Set problem: Reproduce the lines between the line containing "Task: Open the Logs sidebar page" and the line containing "tap(1192, 503)", inclusive, and nothing else.

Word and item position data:
━━━━

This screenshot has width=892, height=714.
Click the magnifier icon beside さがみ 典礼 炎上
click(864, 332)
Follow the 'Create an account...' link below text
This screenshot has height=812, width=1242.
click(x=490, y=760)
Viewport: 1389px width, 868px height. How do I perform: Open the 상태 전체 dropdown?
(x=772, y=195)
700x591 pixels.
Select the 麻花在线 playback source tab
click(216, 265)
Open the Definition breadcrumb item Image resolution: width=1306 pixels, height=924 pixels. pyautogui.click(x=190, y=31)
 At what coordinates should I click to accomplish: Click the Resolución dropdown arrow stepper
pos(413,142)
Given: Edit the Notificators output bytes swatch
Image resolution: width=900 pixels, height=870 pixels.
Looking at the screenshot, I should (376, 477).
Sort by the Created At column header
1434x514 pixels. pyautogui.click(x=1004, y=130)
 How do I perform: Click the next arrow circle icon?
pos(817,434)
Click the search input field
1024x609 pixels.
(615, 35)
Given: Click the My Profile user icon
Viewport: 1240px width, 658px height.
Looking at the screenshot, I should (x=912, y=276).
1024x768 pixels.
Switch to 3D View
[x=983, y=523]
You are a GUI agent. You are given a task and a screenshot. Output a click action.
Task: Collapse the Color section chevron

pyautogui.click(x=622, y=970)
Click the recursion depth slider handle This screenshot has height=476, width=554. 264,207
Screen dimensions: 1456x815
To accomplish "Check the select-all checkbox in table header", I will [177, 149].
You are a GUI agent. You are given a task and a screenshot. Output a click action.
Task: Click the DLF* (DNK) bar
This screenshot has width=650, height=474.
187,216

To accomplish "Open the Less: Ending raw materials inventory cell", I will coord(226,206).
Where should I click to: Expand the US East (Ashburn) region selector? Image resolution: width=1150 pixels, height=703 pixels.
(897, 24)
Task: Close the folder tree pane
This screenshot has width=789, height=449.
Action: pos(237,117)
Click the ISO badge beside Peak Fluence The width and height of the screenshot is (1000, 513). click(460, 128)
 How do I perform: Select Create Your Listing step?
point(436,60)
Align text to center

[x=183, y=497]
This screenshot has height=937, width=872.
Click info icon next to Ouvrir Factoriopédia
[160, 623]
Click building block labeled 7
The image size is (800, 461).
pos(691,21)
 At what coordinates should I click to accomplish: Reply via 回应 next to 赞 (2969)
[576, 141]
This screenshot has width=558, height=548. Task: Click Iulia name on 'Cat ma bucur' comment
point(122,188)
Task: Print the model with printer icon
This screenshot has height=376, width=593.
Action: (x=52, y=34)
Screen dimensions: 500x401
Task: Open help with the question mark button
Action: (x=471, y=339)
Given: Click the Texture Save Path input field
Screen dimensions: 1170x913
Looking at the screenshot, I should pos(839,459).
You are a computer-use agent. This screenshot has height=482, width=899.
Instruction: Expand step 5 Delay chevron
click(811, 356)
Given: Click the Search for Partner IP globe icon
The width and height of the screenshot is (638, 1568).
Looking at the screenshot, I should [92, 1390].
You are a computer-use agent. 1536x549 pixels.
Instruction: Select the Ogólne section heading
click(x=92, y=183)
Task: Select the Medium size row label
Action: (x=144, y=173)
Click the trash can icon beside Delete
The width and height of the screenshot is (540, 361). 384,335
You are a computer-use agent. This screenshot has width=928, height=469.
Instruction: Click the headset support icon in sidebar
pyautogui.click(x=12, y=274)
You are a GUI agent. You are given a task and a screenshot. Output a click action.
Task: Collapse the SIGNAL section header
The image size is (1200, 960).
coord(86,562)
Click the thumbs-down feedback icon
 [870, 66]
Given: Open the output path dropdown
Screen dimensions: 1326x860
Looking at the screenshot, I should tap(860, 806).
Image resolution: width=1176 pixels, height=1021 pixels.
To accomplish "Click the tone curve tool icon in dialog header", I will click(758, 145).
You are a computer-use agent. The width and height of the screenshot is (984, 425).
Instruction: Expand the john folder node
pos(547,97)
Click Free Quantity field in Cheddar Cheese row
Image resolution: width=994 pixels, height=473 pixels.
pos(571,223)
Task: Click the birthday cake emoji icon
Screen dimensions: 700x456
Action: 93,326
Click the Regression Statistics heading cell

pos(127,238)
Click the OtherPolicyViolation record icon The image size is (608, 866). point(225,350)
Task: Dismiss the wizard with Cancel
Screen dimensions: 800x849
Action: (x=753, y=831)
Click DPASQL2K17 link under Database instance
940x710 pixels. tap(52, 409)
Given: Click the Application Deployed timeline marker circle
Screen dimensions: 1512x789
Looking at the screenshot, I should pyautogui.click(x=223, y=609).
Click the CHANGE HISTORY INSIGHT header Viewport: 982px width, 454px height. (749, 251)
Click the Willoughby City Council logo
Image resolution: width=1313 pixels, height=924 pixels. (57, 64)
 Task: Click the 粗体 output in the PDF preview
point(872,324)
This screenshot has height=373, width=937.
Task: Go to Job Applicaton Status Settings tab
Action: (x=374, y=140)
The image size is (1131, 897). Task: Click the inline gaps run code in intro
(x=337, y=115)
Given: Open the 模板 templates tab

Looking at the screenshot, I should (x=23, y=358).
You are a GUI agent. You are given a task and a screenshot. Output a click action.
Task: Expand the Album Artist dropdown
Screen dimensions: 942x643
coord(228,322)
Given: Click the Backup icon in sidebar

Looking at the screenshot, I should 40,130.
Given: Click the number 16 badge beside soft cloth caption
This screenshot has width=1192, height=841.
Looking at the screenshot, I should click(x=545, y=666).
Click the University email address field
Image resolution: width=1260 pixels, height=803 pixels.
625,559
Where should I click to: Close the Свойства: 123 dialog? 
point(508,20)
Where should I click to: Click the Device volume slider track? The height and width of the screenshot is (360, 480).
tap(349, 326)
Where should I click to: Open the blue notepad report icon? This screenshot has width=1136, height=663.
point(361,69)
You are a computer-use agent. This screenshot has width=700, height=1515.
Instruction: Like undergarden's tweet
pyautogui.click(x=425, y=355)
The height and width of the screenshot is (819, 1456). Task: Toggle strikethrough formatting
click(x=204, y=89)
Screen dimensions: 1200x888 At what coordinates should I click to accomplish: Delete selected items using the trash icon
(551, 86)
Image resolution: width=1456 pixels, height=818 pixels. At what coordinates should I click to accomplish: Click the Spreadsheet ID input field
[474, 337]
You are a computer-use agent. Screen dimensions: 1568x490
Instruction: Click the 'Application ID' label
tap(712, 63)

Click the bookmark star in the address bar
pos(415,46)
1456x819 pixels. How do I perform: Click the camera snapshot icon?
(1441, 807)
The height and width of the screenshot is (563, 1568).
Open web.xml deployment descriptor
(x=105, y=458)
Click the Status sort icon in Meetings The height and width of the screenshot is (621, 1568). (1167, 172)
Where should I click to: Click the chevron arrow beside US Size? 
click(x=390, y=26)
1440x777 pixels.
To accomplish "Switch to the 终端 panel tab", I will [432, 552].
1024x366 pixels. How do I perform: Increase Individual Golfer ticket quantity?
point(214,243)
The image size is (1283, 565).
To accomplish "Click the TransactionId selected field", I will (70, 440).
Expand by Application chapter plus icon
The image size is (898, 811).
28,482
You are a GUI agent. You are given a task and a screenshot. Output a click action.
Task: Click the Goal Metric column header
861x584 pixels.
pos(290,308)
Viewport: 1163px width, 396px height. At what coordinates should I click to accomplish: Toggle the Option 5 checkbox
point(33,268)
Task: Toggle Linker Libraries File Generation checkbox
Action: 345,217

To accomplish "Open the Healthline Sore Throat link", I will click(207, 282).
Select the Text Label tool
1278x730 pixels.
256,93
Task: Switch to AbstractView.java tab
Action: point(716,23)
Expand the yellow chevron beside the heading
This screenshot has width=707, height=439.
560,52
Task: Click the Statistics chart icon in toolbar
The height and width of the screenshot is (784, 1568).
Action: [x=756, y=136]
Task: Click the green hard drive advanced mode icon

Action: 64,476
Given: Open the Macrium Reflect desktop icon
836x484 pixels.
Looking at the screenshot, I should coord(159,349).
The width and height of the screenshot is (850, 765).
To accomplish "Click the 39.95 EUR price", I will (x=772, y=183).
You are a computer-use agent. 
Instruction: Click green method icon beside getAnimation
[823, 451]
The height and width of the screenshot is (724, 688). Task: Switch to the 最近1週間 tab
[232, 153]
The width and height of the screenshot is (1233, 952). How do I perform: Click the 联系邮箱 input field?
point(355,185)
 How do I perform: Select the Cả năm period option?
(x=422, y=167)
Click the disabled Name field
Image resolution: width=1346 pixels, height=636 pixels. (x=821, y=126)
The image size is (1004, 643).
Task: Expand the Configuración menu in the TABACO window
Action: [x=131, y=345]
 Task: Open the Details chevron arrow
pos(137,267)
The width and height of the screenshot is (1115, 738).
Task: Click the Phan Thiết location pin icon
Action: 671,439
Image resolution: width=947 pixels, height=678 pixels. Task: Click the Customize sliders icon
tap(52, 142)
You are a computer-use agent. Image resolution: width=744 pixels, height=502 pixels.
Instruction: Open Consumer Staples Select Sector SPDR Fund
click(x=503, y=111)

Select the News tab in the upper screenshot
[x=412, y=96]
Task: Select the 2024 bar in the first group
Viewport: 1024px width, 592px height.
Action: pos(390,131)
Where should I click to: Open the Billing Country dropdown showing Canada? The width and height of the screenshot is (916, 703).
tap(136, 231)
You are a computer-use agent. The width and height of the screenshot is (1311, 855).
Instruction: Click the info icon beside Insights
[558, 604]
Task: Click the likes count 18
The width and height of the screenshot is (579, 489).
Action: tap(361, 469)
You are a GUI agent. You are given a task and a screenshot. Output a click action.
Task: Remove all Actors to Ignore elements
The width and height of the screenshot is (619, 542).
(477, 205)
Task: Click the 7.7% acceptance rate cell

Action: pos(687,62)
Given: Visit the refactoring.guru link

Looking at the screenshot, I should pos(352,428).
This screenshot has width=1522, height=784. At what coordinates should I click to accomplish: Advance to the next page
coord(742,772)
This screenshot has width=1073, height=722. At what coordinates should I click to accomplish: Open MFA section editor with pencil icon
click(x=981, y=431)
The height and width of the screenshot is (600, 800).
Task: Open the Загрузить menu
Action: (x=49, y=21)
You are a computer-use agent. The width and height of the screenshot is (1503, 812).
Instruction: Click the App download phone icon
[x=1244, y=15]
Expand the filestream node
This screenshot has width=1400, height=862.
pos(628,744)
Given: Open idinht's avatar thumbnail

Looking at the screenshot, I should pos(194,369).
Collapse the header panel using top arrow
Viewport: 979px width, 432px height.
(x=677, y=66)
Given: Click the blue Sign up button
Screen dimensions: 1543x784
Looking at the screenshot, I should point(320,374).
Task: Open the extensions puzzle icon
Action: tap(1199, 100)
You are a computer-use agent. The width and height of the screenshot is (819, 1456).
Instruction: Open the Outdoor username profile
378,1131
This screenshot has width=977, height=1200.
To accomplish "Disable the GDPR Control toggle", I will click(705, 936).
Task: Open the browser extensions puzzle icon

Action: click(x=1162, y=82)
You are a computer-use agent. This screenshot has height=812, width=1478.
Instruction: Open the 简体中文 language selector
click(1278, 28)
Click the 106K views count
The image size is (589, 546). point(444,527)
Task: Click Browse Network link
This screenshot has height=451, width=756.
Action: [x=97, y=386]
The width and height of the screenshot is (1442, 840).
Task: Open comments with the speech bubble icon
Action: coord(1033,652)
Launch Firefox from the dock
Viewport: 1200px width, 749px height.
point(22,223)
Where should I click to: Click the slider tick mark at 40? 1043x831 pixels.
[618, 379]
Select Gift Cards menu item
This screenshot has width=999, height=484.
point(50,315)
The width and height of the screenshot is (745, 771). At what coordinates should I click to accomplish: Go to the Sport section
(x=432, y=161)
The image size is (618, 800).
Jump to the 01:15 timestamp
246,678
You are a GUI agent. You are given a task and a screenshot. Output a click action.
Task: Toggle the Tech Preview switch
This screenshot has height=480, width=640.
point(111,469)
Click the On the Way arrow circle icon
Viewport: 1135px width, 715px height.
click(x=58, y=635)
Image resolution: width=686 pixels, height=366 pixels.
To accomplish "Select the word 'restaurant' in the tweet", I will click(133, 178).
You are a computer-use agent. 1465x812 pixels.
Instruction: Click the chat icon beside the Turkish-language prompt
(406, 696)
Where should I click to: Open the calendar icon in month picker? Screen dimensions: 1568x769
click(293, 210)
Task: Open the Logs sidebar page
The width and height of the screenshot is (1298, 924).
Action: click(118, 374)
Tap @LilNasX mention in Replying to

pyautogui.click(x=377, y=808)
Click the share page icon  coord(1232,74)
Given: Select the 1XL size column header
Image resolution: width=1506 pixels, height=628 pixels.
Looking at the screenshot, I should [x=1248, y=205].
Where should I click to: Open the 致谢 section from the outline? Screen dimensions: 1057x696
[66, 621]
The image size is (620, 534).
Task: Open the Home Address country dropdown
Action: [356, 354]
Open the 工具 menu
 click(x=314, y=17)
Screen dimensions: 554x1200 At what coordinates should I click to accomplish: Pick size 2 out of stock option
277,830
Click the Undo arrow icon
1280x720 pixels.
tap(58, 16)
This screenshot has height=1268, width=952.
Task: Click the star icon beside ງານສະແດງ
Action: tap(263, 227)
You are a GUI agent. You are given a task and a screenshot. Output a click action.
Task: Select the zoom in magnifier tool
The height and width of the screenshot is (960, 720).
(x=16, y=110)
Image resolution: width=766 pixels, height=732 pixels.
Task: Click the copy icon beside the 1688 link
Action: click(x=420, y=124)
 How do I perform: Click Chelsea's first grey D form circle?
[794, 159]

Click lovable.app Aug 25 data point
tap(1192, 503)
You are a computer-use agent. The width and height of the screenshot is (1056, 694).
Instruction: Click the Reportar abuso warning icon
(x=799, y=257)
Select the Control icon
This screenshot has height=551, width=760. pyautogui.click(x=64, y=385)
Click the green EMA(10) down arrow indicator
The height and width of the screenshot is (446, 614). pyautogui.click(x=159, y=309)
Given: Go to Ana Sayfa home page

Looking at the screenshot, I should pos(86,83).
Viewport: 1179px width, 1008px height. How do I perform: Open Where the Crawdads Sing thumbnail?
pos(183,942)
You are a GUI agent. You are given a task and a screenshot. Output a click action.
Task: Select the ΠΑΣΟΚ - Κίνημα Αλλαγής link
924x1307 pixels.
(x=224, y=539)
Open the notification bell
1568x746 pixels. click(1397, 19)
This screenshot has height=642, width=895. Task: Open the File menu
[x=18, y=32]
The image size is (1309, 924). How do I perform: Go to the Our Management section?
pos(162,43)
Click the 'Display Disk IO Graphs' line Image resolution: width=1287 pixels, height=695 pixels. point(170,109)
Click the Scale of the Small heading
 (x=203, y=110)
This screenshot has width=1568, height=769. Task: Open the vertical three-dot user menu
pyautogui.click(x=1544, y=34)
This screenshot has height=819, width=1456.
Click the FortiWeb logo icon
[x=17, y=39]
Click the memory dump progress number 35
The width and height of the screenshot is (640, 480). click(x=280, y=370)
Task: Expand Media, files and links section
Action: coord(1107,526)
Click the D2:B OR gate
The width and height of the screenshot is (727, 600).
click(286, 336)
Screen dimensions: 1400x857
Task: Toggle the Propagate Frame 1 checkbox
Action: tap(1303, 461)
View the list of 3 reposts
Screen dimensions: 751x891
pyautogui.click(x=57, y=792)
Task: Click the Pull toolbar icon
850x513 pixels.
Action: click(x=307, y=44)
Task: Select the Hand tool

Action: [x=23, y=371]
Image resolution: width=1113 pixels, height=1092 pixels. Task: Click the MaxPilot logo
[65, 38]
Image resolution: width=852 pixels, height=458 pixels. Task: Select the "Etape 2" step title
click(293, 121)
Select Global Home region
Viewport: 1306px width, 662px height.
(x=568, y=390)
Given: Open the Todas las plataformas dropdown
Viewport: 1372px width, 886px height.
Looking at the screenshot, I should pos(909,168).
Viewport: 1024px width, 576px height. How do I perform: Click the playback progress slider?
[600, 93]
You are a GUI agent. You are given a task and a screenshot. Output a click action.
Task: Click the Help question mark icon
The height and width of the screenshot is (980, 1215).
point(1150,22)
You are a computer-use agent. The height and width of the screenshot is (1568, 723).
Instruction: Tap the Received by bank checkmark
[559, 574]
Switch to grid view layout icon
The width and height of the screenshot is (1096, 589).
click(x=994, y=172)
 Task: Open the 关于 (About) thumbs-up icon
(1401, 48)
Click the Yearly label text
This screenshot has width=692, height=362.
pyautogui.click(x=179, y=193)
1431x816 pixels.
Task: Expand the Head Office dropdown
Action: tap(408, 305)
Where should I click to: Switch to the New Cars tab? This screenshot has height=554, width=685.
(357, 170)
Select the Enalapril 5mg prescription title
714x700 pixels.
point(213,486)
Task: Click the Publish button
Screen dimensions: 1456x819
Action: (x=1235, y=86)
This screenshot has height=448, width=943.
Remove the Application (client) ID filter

━━━━

Task response:
Task: Open the Logs sidebar page
The width and height of the screenshot is (1298, 924).
Action: click(118, 374)
Tap @LilNasX mention in Replying to

pyautogui.click(x=377, y=808)
Click the share page icon  coord(1232,74)
Given: Select the 1XL size column header
Image resolution: width=1506 pixels, height=628 pixels.
Looking at the screenshot, I should [x=1248, y=205].
Where should I click to: Open the 致谢 section from the outline? Screen dimensions: 1057x696
[66, 621]
The image size is (620, 534).
Task: Open the Home Address country dropdown
Action: [356, 354]
Open the 工具 menu
 click(x=314, y=17)
Screen dimensions: 554x1200 At what coordinates should I click to accomplish: Pick size 2 out of stock option
277,830
Click the Undo arrow icon
1280x720 pixels.
tap(58, 16)
This screenshot has height=1268, width=952.
Task: Click the star icon beside ງານສະແດງ
Action: tap(263, 227)
You are a GUI agent. You are given a task and a screenshot. Output a click action.
Task: Select the zoom in magnifier tool
The height and width of the screenshot is (960, 720).
(x=16, y=110)
Image resolution: width=766 pixels, height=732 pixels.
Task: Click the copy icon beside the 1688 link
Action: click(x=420, y=124)
 How do I perform: Click Chelsea's first grey D form circle?
[794, 159]

Click lovable.app Aug 25 data point
tap(1192, 503)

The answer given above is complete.